Part of handling credit cards revolves around making decisions about closing them. Prior to picking up the phone to call your credit card company, reflect on the consequences of closing your card on your credit history.
When you close a credit card, the process never raises your credit score. Although cancelling a credit card account may hurt your credit score, it makes sense to close it down. For instance, you can avoid the persuasion of using a credit card for making impulse purchases.
It is also better to cancel it if your card’s offers and benefits are no longer valid and are costing you excess money in the long run.
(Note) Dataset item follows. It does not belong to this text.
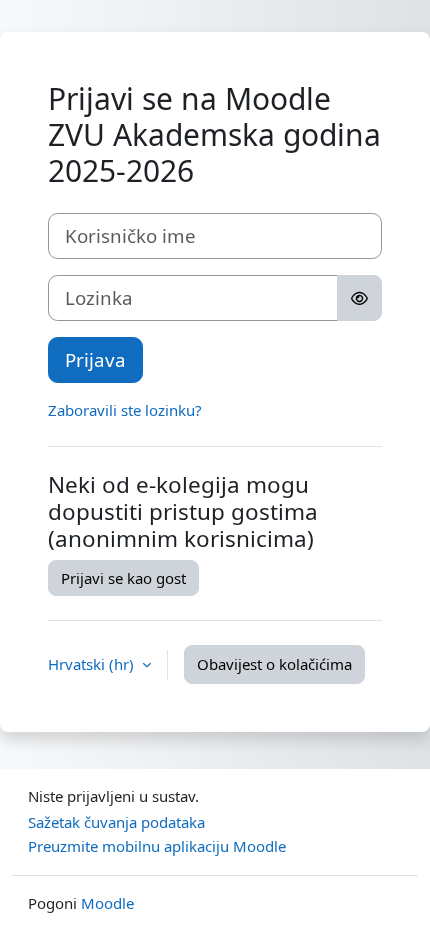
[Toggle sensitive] (359, 298)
Your credit score relies on many factors. If you must close an account, avoid closing the oldest ones. The longer it has been open, the healthier it is for your score. If you are young and don’t have a big credit history, closing an account early can signify risk. It also adversely affects your credit score. Hence, you should cancel cards that have high annual fees and interest rates.
Closing a credit card account also has the potential to harmfully affect your utilization ratio. Typically, that’s a factor which evaluates the overall credit score and based on the amount of credit an individual has used against the amount he has available. When you have more credit available and less credit used, this situation greatly benefits your credit score.
Once you have finally decided to cancel a credit card, you need to pay your balance in full. Get in touch with the card’s customer service department and the operators are sure to persuade you to keep your account open. You have a right to be firm but being polite helps you get everything you need for a smooth process. You will have to confirm the operator that your account will be close. The issues will also send you an email to verify that the account is no longer active.
It is true that cancelling a credit card account is likely hurt your credit score. But they key is to strike a perfect balance between responsible credit management and your attempt to enhance your credit score. According to your specific credit situation, as well as your spending habits, low risk cancellations and utilization ratio help you make the best decision.
To put it simply, your credit score could be affected by canceling a credit card in case:
- Your card has a balance
- The card has available credit and your other cards don’t
- It was your first credit card and you have no other active credit cards
Bottom Line
As an individual’s credit report continues to reflect an active outstanding balance for an account, even if the account is closed. The FICO formula is going to include that account in its estimation of utilization rate. The FICO score analyzes both closed and open accounts. As long as your history is on the credit report, it gets included in the FICO score. At some point, credit bureaus eliminate accounts from the report but every credit bureau boasts a unique internal structure to get this done.